What was your first encounter with EPTO?
We first met EPTO by accident, let's say. Believe it or not, it was through a Facebook ad, that we first found out about a pilot training on peer-education, which was a new concept to us. Later we found that part of what we were doing was also kind of peer education, we just didn't know it and also didn't structure it in such a way.
What is the added value of peer education?
We think peer education has two very important features that make it highly valuable for youth work. First of all, youngsters have more confidence in their peers, and this is very important, especially when you want to change the attitudes of people. Second, peer education has a great multiplication capacity, as it does not rely only on specialised trainers and allows a lot more people to contribute to a common effort in one direction.
Which EPTO methods do you use and in which context?/ Do you use them ?
We work quite a lot with the methods for anti-discrimination education. These also gave us the inspiration for developing the "Peers for inclusion" programme, that aims at making youth workers and youngsters in general more open to include persons with visual impairments in their professional and social activities.
Also, Learning for Well-being will be an important part of our work, as we are in the process of creating a peer trainers network that this year should train more than 150 youngsters in the "Potential 4 Life" project.

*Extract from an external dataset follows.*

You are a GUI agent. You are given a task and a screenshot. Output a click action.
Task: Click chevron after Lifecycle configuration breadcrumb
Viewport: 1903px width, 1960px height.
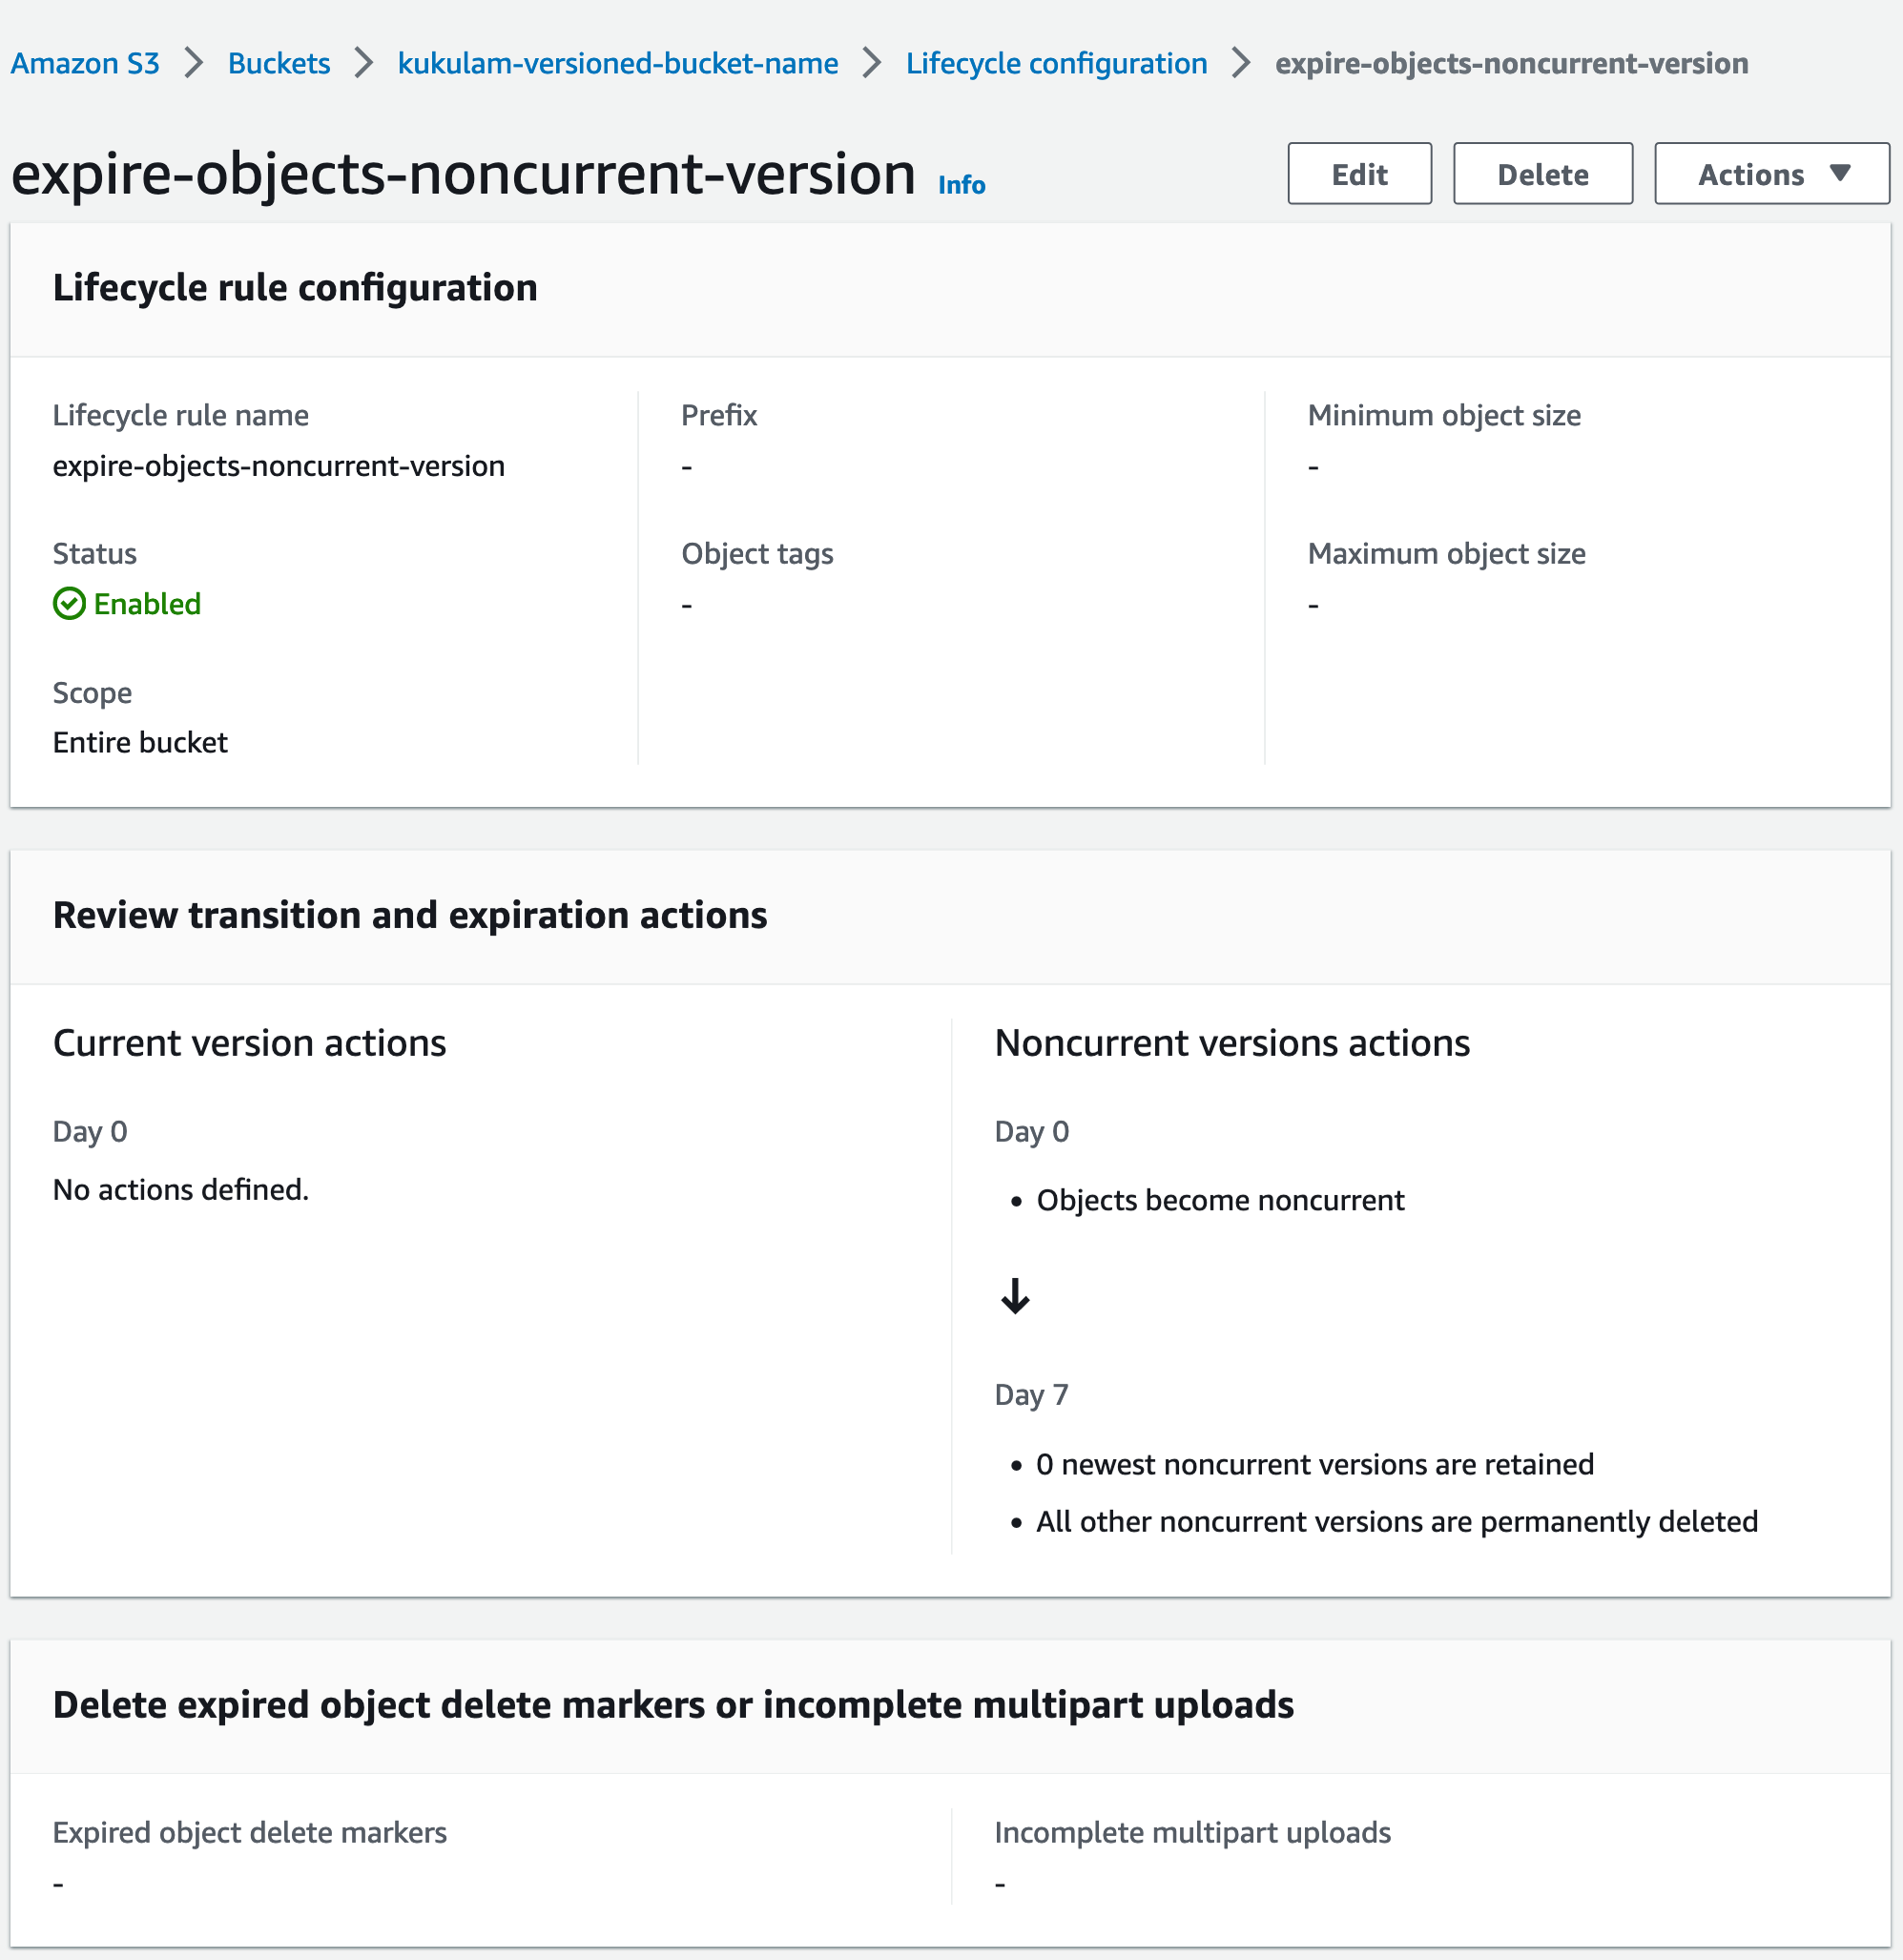(x=1241, y=63)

What do you expect from your EPTO membership?
First of all, we would like to thank EPTO for the great opportunities it has offered us until now, especially in terms of methodologies that have significantly improved the quality of our work. This also remains our greatest expectation: EPTO continuing to offer us quality tools that will help us achieve our mission: providing young people accessible educational opportunities that help them achieve their full potential.